*What is required*. Update the items from the line with "Where should I" to the line with "Action: [x=15, y=797]", swapping "line chart" for "bar chart" and keeping everything else the same.

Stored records
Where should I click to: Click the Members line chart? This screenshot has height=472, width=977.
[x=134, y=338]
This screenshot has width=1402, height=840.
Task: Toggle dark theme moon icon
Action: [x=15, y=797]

==

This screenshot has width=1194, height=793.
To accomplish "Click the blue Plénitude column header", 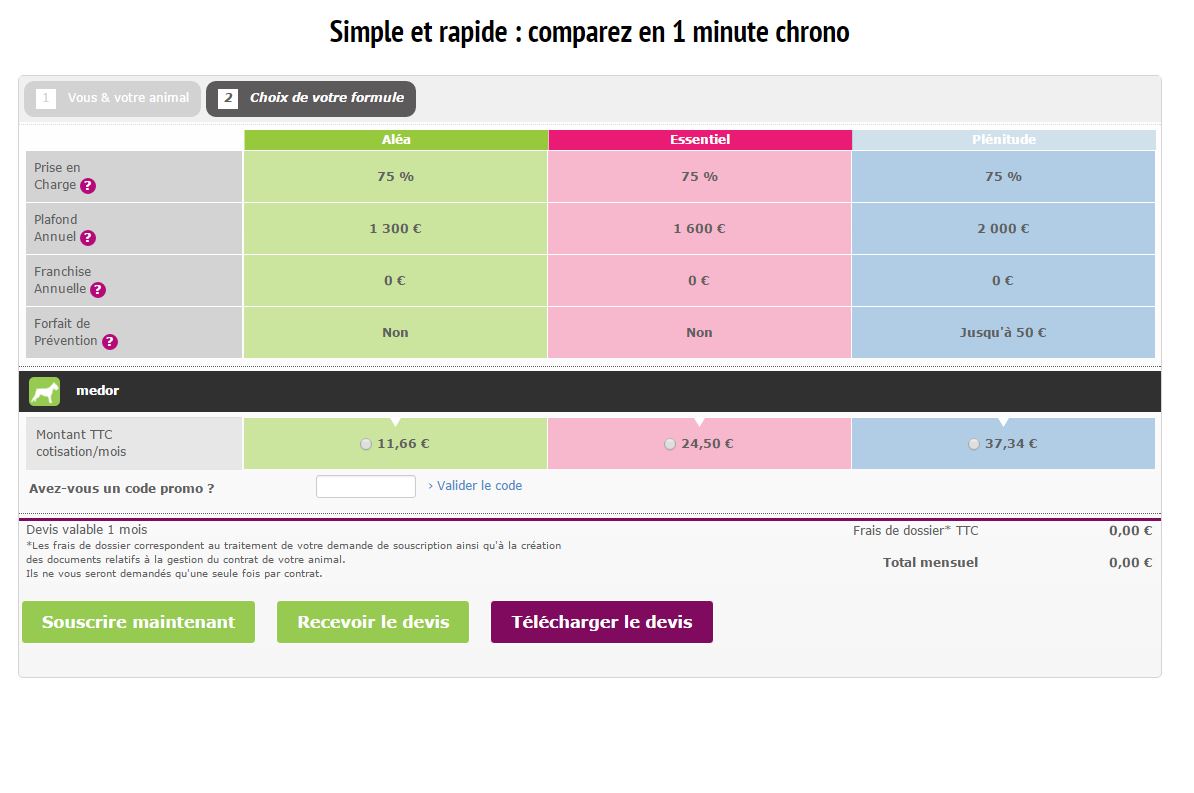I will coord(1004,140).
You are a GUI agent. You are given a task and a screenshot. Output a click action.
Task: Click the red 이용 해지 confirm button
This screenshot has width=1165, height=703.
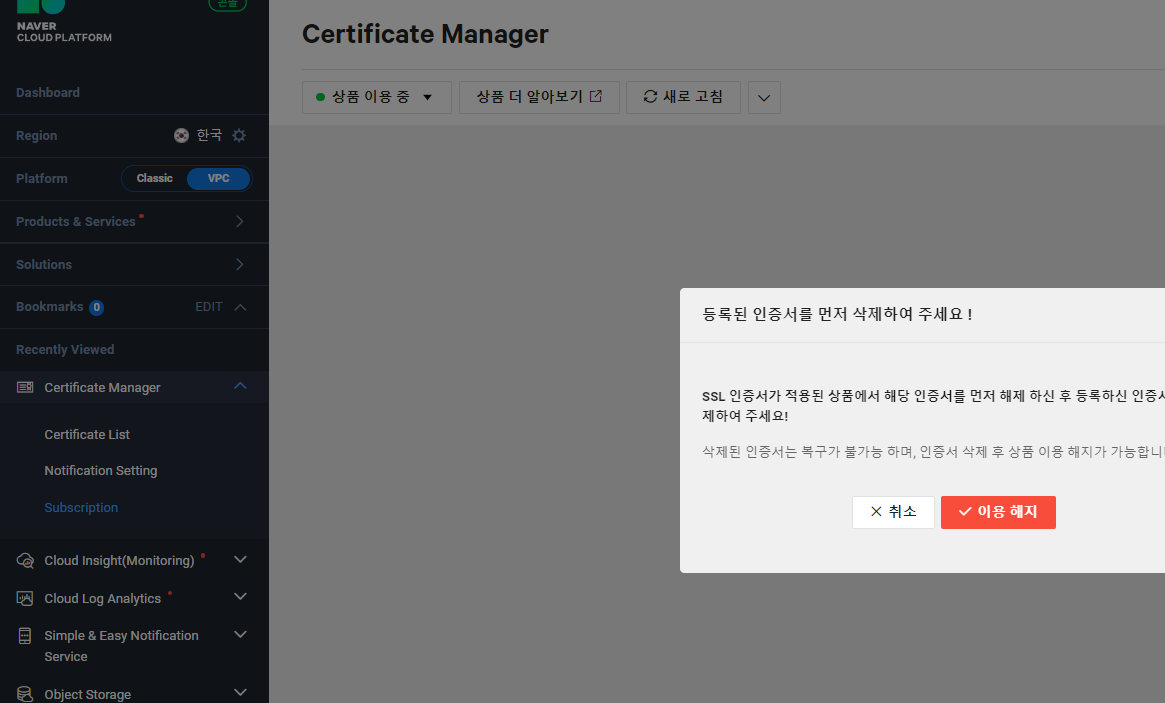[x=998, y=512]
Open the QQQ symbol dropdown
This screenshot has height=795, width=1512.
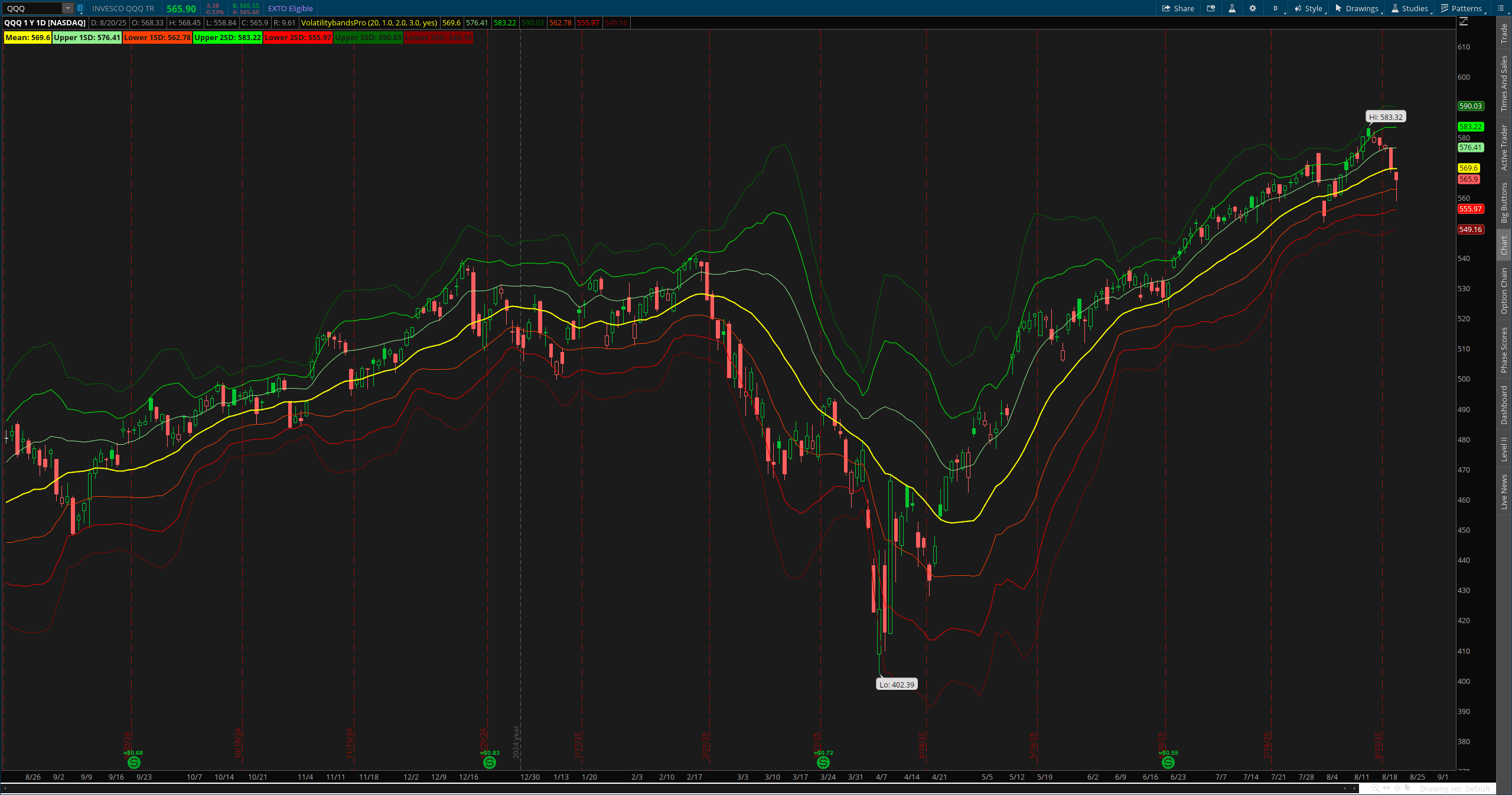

*Full response*.
Where should I click to: Click the Members bar chart? This screenshot has height=472, width=977.
[x=134, y=338]
This screenshot has width=1402, height=840.
Task: Toggle dark theme moon icon
Action: [x=15, y=797]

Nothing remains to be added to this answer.